Problem description = In the data below, locate each line with the word "title" and list it.

Start of Block

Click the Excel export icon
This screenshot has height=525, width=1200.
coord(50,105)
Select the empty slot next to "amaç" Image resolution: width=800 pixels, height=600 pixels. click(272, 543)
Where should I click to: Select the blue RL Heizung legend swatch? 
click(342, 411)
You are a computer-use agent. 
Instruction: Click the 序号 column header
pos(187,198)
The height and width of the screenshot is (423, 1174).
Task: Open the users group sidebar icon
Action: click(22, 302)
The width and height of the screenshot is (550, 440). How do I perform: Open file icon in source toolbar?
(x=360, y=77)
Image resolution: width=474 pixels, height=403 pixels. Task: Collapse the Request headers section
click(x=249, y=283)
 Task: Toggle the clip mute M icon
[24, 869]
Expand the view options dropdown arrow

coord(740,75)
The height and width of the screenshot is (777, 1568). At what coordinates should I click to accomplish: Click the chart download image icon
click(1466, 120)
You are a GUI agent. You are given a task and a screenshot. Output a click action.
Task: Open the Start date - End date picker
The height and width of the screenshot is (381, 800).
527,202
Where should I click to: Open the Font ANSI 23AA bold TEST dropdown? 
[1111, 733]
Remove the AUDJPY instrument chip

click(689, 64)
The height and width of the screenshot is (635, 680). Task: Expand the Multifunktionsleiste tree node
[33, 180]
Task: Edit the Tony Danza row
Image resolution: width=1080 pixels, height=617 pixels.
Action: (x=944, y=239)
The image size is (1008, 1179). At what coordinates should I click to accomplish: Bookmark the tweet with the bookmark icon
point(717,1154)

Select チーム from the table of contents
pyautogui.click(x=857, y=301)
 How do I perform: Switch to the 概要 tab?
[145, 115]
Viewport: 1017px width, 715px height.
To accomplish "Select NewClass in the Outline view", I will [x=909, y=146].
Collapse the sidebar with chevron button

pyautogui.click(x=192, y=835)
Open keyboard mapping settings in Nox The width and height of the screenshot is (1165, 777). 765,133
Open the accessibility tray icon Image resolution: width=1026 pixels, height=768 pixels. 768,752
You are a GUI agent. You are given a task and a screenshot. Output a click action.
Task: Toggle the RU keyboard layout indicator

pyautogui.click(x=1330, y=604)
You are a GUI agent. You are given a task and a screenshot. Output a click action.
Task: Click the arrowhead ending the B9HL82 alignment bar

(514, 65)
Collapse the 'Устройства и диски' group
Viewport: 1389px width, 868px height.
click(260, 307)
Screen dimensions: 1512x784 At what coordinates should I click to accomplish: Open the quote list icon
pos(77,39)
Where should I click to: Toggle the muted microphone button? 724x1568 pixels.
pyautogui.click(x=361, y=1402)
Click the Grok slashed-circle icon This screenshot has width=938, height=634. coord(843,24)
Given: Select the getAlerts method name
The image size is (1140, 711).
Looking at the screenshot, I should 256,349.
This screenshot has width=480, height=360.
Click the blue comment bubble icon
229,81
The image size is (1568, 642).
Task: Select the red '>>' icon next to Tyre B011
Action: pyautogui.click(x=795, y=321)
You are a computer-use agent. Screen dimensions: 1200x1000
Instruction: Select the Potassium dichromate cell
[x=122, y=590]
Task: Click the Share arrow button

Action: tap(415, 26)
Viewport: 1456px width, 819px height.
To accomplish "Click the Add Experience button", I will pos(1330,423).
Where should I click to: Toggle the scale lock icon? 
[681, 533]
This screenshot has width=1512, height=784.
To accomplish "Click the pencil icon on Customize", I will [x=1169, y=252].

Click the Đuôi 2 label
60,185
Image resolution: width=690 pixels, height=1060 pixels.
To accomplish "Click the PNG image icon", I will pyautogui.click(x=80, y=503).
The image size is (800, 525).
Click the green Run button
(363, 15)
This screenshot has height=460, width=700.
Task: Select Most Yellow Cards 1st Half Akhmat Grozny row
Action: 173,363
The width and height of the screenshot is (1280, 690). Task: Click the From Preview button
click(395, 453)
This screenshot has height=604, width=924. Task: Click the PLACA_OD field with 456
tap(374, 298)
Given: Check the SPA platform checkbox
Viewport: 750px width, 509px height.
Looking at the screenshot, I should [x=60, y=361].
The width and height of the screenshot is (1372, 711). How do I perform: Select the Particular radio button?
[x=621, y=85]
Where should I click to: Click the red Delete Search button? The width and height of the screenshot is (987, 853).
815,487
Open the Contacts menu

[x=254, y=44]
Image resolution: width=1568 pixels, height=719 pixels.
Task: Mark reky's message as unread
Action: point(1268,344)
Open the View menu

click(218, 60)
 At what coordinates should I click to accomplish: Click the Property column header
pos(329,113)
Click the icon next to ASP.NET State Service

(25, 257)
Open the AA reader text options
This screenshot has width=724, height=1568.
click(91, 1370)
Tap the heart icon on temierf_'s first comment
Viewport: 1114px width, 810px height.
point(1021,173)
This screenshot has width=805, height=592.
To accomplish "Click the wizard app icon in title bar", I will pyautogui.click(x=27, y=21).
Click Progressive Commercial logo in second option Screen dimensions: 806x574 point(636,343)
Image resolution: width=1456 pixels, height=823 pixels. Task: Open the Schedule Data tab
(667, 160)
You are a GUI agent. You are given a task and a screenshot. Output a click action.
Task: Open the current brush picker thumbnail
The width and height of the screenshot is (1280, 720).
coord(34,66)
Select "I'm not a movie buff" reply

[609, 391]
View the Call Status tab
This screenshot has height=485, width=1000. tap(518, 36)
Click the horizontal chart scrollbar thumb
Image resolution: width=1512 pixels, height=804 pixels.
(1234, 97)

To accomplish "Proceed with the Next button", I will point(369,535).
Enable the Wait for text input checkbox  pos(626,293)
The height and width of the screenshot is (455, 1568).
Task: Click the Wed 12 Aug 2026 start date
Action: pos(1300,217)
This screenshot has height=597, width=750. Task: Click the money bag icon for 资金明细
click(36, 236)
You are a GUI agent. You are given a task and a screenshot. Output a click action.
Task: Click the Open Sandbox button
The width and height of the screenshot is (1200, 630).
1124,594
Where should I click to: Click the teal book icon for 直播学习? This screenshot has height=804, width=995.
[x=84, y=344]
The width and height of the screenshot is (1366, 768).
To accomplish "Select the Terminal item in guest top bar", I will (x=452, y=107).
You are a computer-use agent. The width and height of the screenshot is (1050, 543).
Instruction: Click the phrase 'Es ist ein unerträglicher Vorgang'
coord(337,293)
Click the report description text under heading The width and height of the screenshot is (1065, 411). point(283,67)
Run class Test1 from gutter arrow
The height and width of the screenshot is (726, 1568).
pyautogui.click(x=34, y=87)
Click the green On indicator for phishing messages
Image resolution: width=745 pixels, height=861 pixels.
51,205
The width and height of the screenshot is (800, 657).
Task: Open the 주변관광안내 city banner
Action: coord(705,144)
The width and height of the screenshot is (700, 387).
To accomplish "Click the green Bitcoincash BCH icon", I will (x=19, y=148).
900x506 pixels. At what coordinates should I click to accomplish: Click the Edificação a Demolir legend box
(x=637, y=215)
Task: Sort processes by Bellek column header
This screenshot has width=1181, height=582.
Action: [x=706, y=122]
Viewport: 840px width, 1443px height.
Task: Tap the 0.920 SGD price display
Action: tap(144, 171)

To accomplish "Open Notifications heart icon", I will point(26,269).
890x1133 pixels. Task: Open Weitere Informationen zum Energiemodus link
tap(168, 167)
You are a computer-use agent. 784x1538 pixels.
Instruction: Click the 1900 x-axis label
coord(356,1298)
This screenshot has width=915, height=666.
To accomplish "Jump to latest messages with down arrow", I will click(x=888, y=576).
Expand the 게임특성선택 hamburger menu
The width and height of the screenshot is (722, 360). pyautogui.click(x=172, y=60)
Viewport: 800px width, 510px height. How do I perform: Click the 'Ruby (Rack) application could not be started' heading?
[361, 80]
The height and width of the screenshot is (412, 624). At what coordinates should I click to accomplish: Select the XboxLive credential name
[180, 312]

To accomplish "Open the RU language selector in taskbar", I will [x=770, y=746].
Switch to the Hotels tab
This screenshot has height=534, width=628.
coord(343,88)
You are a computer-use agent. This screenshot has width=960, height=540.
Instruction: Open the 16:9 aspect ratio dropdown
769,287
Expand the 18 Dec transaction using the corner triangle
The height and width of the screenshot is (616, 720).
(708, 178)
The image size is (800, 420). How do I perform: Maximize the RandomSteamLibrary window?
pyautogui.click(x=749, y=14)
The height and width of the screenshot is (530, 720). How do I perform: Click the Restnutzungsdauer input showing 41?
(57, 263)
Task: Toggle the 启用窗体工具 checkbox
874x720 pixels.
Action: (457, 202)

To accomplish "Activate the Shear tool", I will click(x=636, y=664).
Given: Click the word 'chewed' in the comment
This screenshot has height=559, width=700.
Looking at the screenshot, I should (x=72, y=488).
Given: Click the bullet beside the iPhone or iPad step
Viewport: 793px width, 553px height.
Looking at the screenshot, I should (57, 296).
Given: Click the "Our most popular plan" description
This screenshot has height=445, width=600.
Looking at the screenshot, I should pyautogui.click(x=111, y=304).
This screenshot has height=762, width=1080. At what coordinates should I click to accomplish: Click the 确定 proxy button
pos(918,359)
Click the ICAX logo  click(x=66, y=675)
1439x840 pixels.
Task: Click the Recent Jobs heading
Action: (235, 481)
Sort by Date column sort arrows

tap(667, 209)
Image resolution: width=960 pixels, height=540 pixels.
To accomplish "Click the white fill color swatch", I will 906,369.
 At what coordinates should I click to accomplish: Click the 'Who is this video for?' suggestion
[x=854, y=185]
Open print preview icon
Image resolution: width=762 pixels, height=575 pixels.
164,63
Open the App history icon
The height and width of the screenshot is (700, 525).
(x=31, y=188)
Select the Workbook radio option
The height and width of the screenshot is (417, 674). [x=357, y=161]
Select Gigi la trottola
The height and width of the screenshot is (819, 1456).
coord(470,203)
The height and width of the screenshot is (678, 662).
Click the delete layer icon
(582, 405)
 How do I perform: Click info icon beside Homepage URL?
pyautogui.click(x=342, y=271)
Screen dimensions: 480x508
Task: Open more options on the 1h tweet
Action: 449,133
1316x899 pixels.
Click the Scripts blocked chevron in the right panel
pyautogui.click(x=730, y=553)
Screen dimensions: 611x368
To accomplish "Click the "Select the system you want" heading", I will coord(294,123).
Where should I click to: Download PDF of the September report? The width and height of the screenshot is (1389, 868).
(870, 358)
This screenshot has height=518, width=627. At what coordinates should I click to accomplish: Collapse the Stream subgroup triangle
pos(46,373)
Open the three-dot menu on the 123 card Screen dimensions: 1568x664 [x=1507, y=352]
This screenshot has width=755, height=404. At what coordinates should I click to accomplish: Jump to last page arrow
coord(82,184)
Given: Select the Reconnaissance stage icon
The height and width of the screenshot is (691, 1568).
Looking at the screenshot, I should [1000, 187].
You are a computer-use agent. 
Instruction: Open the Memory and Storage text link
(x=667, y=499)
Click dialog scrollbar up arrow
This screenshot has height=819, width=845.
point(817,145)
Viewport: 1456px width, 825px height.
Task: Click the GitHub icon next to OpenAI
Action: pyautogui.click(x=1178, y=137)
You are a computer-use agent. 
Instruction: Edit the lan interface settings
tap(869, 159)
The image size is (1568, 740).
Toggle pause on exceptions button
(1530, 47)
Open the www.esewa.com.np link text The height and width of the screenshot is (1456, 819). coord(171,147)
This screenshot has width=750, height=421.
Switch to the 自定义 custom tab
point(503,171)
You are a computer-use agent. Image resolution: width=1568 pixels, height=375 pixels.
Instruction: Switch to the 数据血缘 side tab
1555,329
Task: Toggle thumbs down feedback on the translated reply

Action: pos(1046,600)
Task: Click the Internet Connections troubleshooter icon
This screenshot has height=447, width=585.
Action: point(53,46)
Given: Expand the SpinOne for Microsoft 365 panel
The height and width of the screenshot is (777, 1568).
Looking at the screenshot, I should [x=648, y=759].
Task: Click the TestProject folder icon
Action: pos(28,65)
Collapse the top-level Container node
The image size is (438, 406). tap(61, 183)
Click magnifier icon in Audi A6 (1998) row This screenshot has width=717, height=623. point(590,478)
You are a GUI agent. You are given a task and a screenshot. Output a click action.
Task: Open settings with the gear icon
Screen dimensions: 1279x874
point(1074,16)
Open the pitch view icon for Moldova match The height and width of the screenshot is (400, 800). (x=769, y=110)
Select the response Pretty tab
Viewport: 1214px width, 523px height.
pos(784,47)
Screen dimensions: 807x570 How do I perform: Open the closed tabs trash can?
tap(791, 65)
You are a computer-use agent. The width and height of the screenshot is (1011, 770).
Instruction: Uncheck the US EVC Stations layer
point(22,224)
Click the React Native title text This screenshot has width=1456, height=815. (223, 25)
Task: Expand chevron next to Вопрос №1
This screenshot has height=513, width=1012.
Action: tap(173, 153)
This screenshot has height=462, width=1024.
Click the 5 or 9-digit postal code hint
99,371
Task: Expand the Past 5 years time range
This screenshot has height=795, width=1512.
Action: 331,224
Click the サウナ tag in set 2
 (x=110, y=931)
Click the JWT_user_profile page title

End of Block

Your solution =
To accomplish "Click the wizard app icon in title bar", I will pyautogui.click(x=27, y=21).
Click the React Native title text This screenshot has width=1456, height=815. (223, 25)
Click the JWT_user_profile page title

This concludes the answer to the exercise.